US 12,169,786 B1
Neural network accelerator with reconfigurable memory
Tariq Afzal, San Jose, CA (US); Arvind Mandhani, San Francisco, CA (US); and Shiva Navab, Mountain View, CA (US)
Assigned to Amazon Technologies, Inc., Seattle, WA (US)
Filed by Amazon Technologies, Inc., Seattle, WA (US)
Filed on Jun. 27, 2019, as Appl. No. 16/455,334.
Claims priority of provisional application 62/772,359, filed on Nov. 28, 2018.
Int. Cl. G06N 3/10 (2006.01); G06N 3/02 (2006.01); G06N 3/08 (2023.01)

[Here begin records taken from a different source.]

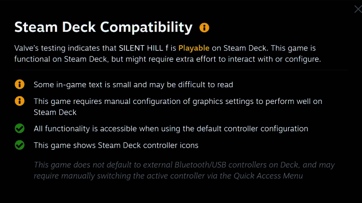Click the "Steam Deck Compatibility" heading
The width and height of the screenshot is (362, 203).
pos(103,27)
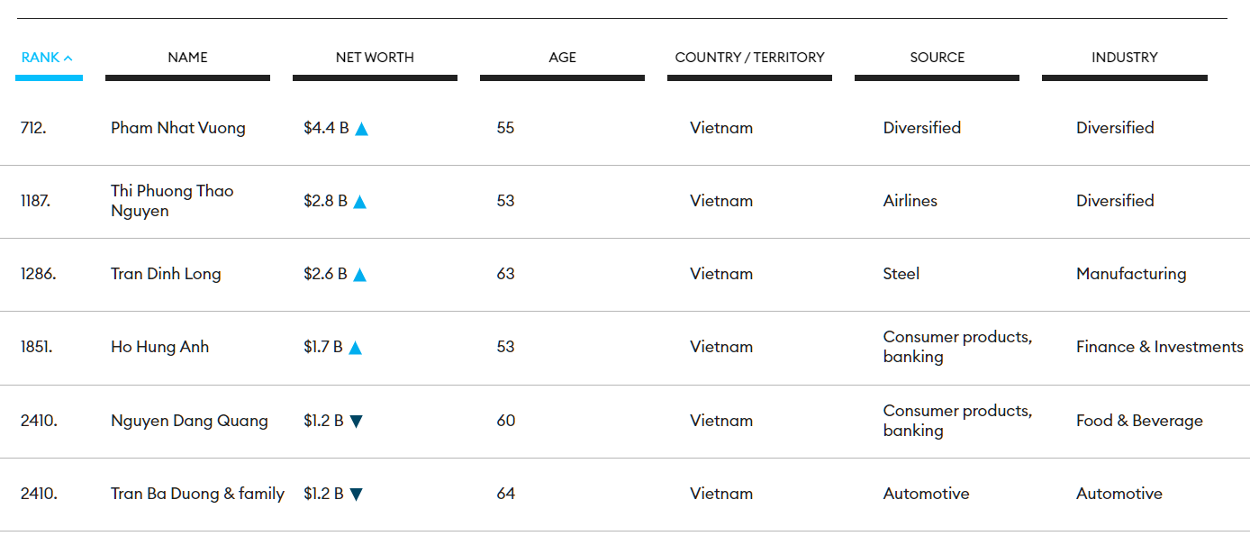View Tran Dinh Long's profile
This screenshot has width=1250, height=536.
pyautogui.click(x=166, y=274)
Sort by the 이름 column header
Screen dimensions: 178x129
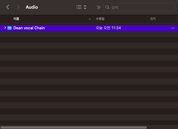(x=16, y=19)
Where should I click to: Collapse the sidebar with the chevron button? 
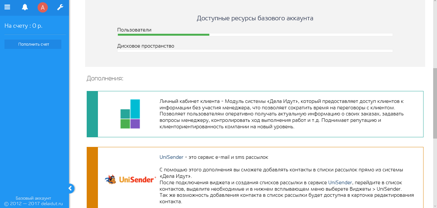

CPC G06N 3/10 (2013.01) [G06N 3/08 (2013.01); G06N 3/02 (2013.01)] 20 Claims
OG exemplary drawing
 
1. A computing system, comprising:
at least one processing unit that executes program code implementing a first neural network layer and program code implementing a second neural network layer, wherein the first neural network layer is a convolutional layer, and wherein the second neural network layer is a fully connected layer;
a plurality of memory banks; and
a memory manager configured to allocate the plurality of memory banks according to a first configuration and a second configuration, the first configuration and the second configuration each including an activation buffer that is dedicated to storing values representing input activations produced by an activation function of a neural network, a weight buffer that is dedicated to storing weights of the neural network, and an output buffer that is dedicated to storing values representing output activations of the neural network, each output activation being a result of a computation involving the input activations and the weights,
wherein in the first configuration, the memory manager allocates different numbers of memory banks to the activation buffer, the weight buffer, and the output buffer than in the second configuration resulting in a different size activation buffer, a different size weight buffer, and a different size output buffer in the first configuration compared to the second configuration, wherein at least some of the memory banks change from being allocated to the activation buffer to being allocated to the weight buffer upon switching from the first configuration to the second configuration, wherein the first configuration is used during execution of the program code implementing the first neural network layer, and wherein the second configuration is used during execution of the program code implementing the second neural network layer.